Render the records below, from their first line through the line containing "Action: (x=101, y=456)", as a JSON list of strings with one string per line, omitting blank lines.
————————
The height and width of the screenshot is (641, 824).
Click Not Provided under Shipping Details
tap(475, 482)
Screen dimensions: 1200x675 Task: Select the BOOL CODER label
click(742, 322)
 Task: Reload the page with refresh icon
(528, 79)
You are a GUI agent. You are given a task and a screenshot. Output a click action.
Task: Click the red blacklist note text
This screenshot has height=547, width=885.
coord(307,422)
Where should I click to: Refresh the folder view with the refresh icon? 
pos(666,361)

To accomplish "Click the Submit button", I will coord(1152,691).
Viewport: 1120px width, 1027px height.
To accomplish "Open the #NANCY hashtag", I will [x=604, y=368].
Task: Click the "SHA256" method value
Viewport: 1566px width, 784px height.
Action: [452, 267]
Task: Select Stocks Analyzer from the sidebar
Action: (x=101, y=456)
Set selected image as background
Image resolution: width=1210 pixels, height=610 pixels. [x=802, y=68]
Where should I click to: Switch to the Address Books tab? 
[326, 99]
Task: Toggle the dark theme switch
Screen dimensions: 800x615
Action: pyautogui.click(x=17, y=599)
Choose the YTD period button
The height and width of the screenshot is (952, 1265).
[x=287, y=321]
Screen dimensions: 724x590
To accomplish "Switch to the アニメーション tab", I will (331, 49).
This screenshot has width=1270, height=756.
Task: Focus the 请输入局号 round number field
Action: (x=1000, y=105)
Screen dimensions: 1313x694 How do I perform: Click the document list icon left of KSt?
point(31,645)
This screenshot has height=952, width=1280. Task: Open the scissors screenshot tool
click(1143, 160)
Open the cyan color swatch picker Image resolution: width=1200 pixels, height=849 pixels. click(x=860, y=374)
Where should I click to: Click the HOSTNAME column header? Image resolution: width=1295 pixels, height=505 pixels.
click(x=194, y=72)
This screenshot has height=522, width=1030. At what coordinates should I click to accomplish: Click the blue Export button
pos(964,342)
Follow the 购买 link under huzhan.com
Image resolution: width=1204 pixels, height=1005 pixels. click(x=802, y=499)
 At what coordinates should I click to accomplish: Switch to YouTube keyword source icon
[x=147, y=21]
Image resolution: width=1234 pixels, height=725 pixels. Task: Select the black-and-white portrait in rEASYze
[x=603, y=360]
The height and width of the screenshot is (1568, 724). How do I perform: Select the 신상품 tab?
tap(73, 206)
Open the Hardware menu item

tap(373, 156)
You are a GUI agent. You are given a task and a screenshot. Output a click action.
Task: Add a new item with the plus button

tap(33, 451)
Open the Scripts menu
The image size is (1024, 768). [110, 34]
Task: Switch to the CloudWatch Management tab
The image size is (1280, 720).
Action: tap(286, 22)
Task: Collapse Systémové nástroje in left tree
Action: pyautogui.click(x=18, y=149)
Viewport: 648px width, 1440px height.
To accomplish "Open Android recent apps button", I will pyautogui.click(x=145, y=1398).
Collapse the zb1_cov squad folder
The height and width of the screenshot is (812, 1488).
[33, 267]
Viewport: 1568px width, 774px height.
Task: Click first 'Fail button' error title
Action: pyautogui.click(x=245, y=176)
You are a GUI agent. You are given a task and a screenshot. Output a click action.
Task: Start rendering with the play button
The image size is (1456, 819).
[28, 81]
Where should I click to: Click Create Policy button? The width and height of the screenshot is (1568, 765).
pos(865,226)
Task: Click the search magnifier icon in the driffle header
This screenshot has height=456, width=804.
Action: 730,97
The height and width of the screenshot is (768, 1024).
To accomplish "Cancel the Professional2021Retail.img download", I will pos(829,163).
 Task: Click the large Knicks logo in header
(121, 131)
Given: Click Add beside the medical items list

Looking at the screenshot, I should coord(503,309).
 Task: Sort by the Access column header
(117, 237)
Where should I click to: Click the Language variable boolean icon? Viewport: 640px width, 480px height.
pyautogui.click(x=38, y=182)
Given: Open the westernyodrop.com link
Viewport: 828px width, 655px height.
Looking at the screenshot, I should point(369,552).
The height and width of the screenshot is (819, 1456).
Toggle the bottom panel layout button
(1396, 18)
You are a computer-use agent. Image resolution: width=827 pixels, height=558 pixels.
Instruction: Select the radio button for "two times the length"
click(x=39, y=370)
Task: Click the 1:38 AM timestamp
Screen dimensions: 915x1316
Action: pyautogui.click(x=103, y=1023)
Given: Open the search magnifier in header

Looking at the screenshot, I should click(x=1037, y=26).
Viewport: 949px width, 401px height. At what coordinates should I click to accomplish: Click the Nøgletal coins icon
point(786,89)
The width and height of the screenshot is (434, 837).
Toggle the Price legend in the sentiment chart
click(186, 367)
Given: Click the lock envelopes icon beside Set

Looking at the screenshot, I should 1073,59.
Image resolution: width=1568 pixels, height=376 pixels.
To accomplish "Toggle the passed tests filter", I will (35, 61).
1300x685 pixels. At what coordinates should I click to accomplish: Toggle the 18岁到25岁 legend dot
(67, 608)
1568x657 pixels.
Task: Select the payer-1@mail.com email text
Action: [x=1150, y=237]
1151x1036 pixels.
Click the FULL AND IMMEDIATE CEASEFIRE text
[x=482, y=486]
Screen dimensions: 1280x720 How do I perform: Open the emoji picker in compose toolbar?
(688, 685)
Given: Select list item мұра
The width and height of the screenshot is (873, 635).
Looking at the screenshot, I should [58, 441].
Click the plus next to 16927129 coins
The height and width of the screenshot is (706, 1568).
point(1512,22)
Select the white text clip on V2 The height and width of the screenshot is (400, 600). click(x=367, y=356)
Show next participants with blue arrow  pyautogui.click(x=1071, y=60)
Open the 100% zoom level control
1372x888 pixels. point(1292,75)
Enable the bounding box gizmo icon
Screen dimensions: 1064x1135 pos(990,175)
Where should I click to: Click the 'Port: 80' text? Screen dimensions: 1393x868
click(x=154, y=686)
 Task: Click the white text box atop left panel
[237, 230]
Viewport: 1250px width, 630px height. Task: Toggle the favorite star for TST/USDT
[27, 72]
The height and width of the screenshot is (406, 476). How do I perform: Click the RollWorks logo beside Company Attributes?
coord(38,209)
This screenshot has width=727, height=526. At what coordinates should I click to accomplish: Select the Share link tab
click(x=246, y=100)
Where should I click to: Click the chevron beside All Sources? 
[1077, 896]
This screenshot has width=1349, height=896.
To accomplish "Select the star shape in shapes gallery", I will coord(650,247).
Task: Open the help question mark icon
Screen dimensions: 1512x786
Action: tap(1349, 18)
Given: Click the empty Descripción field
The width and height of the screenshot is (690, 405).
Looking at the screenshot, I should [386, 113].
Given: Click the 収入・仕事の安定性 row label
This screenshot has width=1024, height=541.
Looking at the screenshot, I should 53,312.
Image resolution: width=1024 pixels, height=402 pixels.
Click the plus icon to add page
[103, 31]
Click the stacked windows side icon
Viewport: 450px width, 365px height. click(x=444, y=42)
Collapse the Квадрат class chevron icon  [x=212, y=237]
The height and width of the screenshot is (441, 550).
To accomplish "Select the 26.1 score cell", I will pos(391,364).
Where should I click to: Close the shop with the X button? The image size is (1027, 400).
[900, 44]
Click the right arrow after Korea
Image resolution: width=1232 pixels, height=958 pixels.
————————
RIGHT ANSWER:
[
  "The height and width of the screenshot is (641, 824).",
  "Click Not Provided under Shipping Details",
  "tap(475, 482)",
  "Screen dimensions: 1200x675 Task: Select the BOOL CODER label",
  "click(742, 322)",
  " Task: Reload the page with refresh icon",
  "(528, 79)",
  "You are a GUI agent. You are given a task and a screenshot. Output a click action.",
  "Task: Click the red blacklist note text",
  "This screenshot has height=547, width=885.",
  "coord(307,422)",
  "Where should I click to: Refresh the folder view with the refresh icon? ",
  "pos(666,361)",
  "To accomplish \"Click the Submit button\", I will coord(1152,691).",
  "Viewport: 1120px width, 1027px height.",
  "To accomplish \"Open the #NANCY hashtag\", I will [x=604, y=368].",
  "Task: Click the \"SHA256\" method value",
  "Viewport: 1566px width, 784px height.",
  "Action: [452, 267]",
  "Task: Select Stocks Analyzer from the sidebar",
  "Action: (x=101, y=456)"
]